Estávamos a 10 de Setembro de 2001...

O mundo ia conhecer um abalo nas suas bases civilizacionais, mais ainda ninguém sequer sonhava com isso. Na verdade, faltavam poucas horas, para todos sermos, surpreendidos com o inesperado e aterrador ataque às Torres Gémeas do World Trade Center, em Nova Iorque, que mudaram a nossa percepção global.

A muitos quilómetros da Big Apple, em Guimarães, jogava-se o derby que destila paixões! O Vitória, que depois da entrada em falso com a derrota caseira perante o Gil Vicente, somara dois triunfos recebia o Braga treinado por um homem que, na altura ainda não o sabia, mas poucos anos depois haveria de tornar-se uma referência para os adeptos do clube do Rei: Manuel Cajuda.

Nesse dia, com uma fantástica tarja das claques a dizer "Guimarães é Portugal, o resto são conquistas" e a alinhar com Palatsi; Bessa, Flamarion, Cléber, Rabarivony; Jorge Duarte, Carlos André, Hugo Cunha; Nuno Assis, Romano Sion e Guga, a equipa orientada por Augusto Inácio sofreu um balde água fria logo aos dois minutos, quando o brasileiro Zé Roberto, no primeiro remate da sua equipa, facturou.

Reagiria o Vitória. fazendo alarde de um forte espírito colectivo, que mereceu realce de Augusto Inácio no rescaldo da partida. Assim, Cléber, pouco depois do quarto de hora, na cobrança de um livre, em que o guarda-redes contrário, Quim, não ficou bem na fotografia haveria de empatar a contenda para gáudio dos 10 mil vitorianos presentes no estádio.

Assim se chegaria ao intervalo e assim desenrolar-se-ia a segunda metade com o Vitória a tentar chegar ao tento vencedor e o adversário a repelir todas as investidas.
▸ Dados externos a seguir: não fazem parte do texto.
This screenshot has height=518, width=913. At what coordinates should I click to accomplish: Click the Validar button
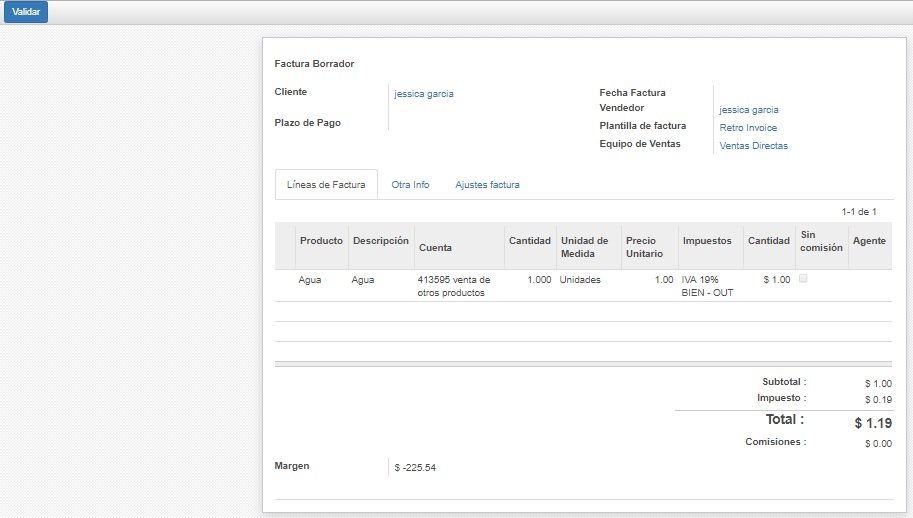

Até que a cinco minutos do fim, chegou a maior manifestação de júbilo da noite. O avançado neerlandês, Romano Sion, em voo, em espectacular pontapé de moinho batia Quim e dava os saborosos três pontos ao Vitória, fazendo Inácio antever um bom campeonato, algo que a segunda volta encarregar-se-ia de desmentir.

No dia seguinte, o futebol tornar-se-ia um mundo de pequenos dramas e de pequenas alegrias, atendendo à dimensão da tragédia que fomos assistindo pelas televisões do mundo... foi há 22 anos!